> **Task to complete**
Could you rewrite the lines below as a numbered list, skipping the blank ones?

___ Information shown ___

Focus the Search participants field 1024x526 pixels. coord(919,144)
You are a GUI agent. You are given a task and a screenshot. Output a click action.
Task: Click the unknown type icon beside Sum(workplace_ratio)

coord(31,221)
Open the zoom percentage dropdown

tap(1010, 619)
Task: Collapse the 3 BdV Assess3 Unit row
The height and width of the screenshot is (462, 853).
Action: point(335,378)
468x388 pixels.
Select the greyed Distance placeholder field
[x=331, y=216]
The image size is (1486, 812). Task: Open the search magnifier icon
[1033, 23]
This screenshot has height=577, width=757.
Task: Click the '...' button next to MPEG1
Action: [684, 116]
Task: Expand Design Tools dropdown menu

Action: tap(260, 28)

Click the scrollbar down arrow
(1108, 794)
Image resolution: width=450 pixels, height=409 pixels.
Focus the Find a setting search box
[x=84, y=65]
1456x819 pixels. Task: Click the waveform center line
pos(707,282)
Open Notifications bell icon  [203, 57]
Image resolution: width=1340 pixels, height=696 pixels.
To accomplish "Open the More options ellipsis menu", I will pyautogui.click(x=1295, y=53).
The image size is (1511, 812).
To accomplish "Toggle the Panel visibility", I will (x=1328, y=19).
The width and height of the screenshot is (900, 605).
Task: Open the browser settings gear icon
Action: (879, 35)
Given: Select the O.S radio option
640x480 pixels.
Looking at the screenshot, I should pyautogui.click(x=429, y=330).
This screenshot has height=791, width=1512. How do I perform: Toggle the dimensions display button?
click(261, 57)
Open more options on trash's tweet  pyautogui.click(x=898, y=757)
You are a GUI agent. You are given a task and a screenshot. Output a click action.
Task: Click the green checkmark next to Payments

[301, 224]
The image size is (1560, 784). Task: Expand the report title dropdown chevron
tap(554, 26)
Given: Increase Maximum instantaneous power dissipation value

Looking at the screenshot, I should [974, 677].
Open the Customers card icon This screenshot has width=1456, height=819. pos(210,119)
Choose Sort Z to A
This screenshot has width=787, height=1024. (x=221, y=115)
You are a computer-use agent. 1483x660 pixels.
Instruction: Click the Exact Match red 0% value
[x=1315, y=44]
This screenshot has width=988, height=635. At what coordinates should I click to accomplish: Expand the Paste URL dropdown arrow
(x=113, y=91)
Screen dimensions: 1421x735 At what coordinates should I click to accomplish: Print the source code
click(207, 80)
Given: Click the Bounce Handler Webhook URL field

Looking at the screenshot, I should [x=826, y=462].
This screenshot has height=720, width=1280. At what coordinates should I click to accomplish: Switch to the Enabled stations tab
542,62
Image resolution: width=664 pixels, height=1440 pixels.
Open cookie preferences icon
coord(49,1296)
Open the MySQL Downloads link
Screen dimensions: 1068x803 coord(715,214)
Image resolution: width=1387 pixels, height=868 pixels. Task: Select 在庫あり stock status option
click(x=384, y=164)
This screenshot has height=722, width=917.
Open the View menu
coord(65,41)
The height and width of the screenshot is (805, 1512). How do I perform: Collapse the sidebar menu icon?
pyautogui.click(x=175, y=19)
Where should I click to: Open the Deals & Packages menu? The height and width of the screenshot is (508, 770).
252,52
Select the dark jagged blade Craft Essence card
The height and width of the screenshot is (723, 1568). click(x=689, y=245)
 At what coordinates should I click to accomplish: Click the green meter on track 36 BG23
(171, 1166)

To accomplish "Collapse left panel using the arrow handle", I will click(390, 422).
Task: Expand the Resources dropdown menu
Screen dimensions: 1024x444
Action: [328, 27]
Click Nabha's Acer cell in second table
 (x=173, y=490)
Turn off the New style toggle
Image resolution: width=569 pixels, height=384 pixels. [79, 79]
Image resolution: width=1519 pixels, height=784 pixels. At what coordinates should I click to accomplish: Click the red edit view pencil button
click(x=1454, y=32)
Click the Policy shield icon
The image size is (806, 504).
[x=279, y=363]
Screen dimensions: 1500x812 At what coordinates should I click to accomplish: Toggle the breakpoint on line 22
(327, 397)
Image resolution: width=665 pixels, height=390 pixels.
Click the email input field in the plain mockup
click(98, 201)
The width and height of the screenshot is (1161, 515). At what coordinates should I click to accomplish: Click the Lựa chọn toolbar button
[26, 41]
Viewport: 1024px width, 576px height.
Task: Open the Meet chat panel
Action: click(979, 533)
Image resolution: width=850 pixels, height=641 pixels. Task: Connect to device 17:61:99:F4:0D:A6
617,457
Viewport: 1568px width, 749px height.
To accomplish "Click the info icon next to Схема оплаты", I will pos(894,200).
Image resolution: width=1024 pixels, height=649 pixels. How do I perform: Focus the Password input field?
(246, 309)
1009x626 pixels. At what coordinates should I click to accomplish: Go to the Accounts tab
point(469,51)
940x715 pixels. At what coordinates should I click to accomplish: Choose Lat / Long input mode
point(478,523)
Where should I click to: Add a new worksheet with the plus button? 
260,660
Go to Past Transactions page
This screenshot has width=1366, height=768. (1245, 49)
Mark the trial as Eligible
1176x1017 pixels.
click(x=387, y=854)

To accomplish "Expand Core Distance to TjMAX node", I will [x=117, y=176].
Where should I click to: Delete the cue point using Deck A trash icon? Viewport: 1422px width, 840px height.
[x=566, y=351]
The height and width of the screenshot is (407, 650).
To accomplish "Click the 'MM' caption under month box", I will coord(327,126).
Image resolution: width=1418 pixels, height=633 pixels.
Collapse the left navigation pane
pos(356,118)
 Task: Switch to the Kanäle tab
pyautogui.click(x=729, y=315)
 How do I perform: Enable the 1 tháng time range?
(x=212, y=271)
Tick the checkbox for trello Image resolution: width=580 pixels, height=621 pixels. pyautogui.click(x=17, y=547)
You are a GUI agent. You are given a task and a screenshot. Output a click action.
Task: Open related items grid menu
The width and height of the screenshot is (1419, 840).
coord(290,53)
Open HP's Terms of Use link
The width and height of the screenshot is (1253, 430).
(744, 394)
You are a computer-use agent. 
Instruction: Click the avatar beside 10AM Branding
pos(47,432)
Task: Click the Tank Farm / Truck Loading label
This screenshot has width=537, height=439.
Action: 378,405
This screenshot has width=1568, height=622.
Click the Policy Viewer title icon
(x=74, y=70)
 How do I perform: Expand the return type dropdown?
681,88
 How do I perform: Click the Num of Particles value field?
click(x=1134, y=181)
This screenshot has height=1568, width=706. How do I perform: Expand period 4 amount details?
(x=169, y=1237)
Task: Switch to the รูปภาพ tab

___

> **Output below**
1. Focus the Search participants field 1024x526 pixels. coord(919,144)
2. You are a GUI agent. You are given a task and a screenshot. Output a click action.
3. Task: Click the unknown type icon beside Sum(workplace_ratio)
4. coord(31,221)
5. Open the zoom percentage dropdown
6. tap(1010, 619)
7. Task: Collapse the 3 BdV Assess3 Unit row
8. The height and width of the screenshot is (462, 853).
9. Action: point(335,378)
10. 468x388 pixels.
11. Select the greyed Distance placeholder field
12. [x=331, y=216]
13. The image size is (1486, 812). Task: Open the search magnifier icon
14. [1033, 23]
15. This screenshot has height=577, width=757.
16. Task: Click the '...' button next to MPEG1
17. Action: [684, 116]
18. Task: Expand Design Tools dropdown menu
19. Action: tap(260, 28)
20. Click the scrollbar down arrow
21. (1108, 794)
22. Image resolution: width=450 pixels, height=409 pixels.
23. Focus the Find a setting search box
24. [x=84, y=65]
25. 1456x819 pixels. Task: Click the waveform center line
26. pos(707,282)
27. Open Notifications bell icon  [203, 57]
28. Image resolution: width=1340 pixels, height=696 pixels.
29. To accomplish "Open the More options ellipsis menu", I will pyautogui.click(x=1295, y=53).
30. The image size is (1511, 812).
31. To accomplish "Toggle the Panel visibility", I will (x=1328, y=19).
32. The width and height of the screenshot is (900, 605).
33. Task: Open the browser settings gear icon
34. Action: (879, 35)
35. Given: Select the O.S radio option
36. 640x480 pixels.
37. Looking at the screenshot, I should pyautogui.click(x=429, y=330).
38. This screenshot has height=791, width=1512. How do I perform: Toggle the dimensions display button?
39. click(261, 57)
40. Open more options on trash's tweet  pyautogui.click(x=898, y=757)
41. You are a GUI agent. You are given a task and a screenshot. Output a click action.
42. Task: Click the green checkmark next to Payments
43. [301, 224]
44. The image size is (1560, 784). Task: Expand the report title dropdown chevron
45. tap(554, 26)
46. Given: Increase Maximum instantaneous power dissipation value
47. Looking at the screenshot, I should [974, 677].
48. Open the Customers card icon This screenshot has width=1456, height=819. pos(210,119)
49. Choose Sort Z to A
50. This screenshot has width=787, height=1024. (x=221, y=115)
51. You are a computer-use agent. 1483x660 pixels.
52. Instruction: Click the Exact Match red 0% value
53. [x=1315, y=44]
54. This screenshot has width=988, height=635. At what coordinates should I click to accomplish: Expand the Paste URL dropdown arrow
55. (x=113, y=91)
56. Screen dimensions: 1421x735 At what coordinates should I click to accomplish: Print the source code
57. click(207, 80)
58. Given: Click the Bounce Handler Webhook URL field
59. Looking at the screenshot, I should [x=826, y=462].
60. This screenshot has height=720, width=1280. At what coordinates should I click to accomplish: Switch to the Enabled stations tab
61. 542,62
62. Image resolution: width=664 pixels, height=1440 pixels.
63. Open cookie preferences icon
64. coord(49,1296)
65. Open the MySQL Downloads link
66. Screen dimensions: 1068x803 coord(715,214)
67. Image resolution: width=1387 pixels, height=868 pixels. Task: Select 在庫あり stock status option
68. click(x=384, y=164)
69. This screenshot has height=722, width=917.
70. Open the View menu
71. coord(65,41)
72. The height and width of the screenshot is (805, 1512). How do I perform: Collapse the sidebar menu icon?
73. pyautogui.click(x=175, y=19)
74. Where should I click to: Open the Deals & Packages menu? The height and width of the screenshot is (508, 770).
75. 252,52
76. Select the dark jagged blade Craft Essence card
77. The height and width of the screenshot is (723, 1568). click(x=689, y=245)
78.  At what coordinates should I click to accomplish: Click the green meter on track 36 BG23
79. (171, 1166)
80. To accomplish "Collapse left panel using the arrow handle", I will click(390, 422).
81. Task: Expand the Resources dropdown menu
82. Screen dimensions: 1024x444
83. Action: [328, 27]
84. Click Nabha's Acer cell in second table
85.  (x=173, y=490)
86. Turn off the New style toggle
87. Image resolution: width=569 pixels, height=384 pixels. [79, 79]
88. Image resolution: width=1519 pixels, height=784 pixels. At what coordinates should I click to accomplish: Click the red edit view pencil button
89. click(x=1454, y=32)
90. Click the Policy shield icon
91. The image size is (806, 504).
92. [x=279, y=363]
93. Screen dimensions: 1500x812 At what coordinates should I click to accomplish: Toggle the breakpoint on line 22
94. (327, 397)
95. Image resolution: width=665 pixels, height=390 pixels.
96. Click the email input field in the plain mockup
97. click(98, 201)
98. The width and height of the screenshot is (1161, 515). At what coordinates should I click to accomplish: Click the Lựa chọn toolbar button
99. [26, 41]
100. Viewport: 1024px width, 576px height.
101. Task: Open the Meet chat panel
102. Action: click(979, 533)
103. Image resolution: width=850 pixels, height=641 pixels. Task: Connect to device 17:61:99:F4:0D:A6
104. 617,457
105. Viewport: 1568px width, 749px height.
106. To accomplish "Click the info icon next to Схема оплаты", I will pos(894,200).
107. Image resolution: width=1024 pixels, height=649 pixels. How do I perform: Focus the Password input field?
108. (246, 309)
109. 1009x626 pixels. At what coordinates should I click to accomplish: Go to the Accounts tab
110. point(469,51)
111. 940x715 pixels. At what coordinates should I click to accomplish: Choose Lat / Long input mode
112. point(478,523)
113. Where should I click to: Add a new worksheet with the plus button? 
114. 260,660
115. Go to Past Transactions page
116. This screenshot has width=1366, height=768. (1245, 49)
117. Mark the trial as Eligible
118. 1176x1017 pixels.
119. click(x=387, y=854)
120. To accomplish "Expand Core Distance to TjMAX node", I will [x=117, y=176].
121. Where should I click to: Delete the cue point using Deck A trash icon? Viewport: 1422px width, 840px height.
122. [x=566, y=351]
123. The height and width of the screenshot is (407, 650).
124. To accomplish "Click the 'MM' caption under month box", I will coord(327,126).
125. Image resolution: width=1418 pixels, height=633 pixels.
126. Collapse the left navigation pane
127. pos(356,118)
128.  Task: Switch to the Kanäle tab
129. pyautogui.click(x=729, y=315)
130.  How do I perform: Enable the 1 tháng time range?
131. (x=212, y=271)
132. Tick the checkbox for trello Image resolution: width=580 pixels, height=621 pixels. pyautogui.click(x=17, y=547)
133. You are a GUI agent. You are given a task and a screenshot. Output a click action.
134. Task: Open related items grid menu
135. The width and height of the screenshot is (1419, 840).
136. coord(290,53)
137. Open HP's Terms of Use link
138. The width and height of the screenshot is (1253, 430).
139. (744, 394)
140. You are a computer-use agent. 
141. Instruction: Click the avatar beside 10AM Branding
142. pos(47,432)
143. Task: Click the Tank Farm / Truck Loading label
144. This screenshot has width=537, height=439.
145. Action: 378,405
146. This screenshot has width=1568, height=622.
147. Click the Policy Viewer title icon
148. (x=74, y=70)
149.  How do I perform: Expand the return type dropdown?
150. 681,88
151.  How do I perform: Click the Num of Particles value field?
152. click(x=1134, y=181)
153. This screenshot has height=1568, width=706. How do I perform: Expand period 4 amount details?
154. (x=169, y=1237)
155. Task: Switch to the รูปภาพ tab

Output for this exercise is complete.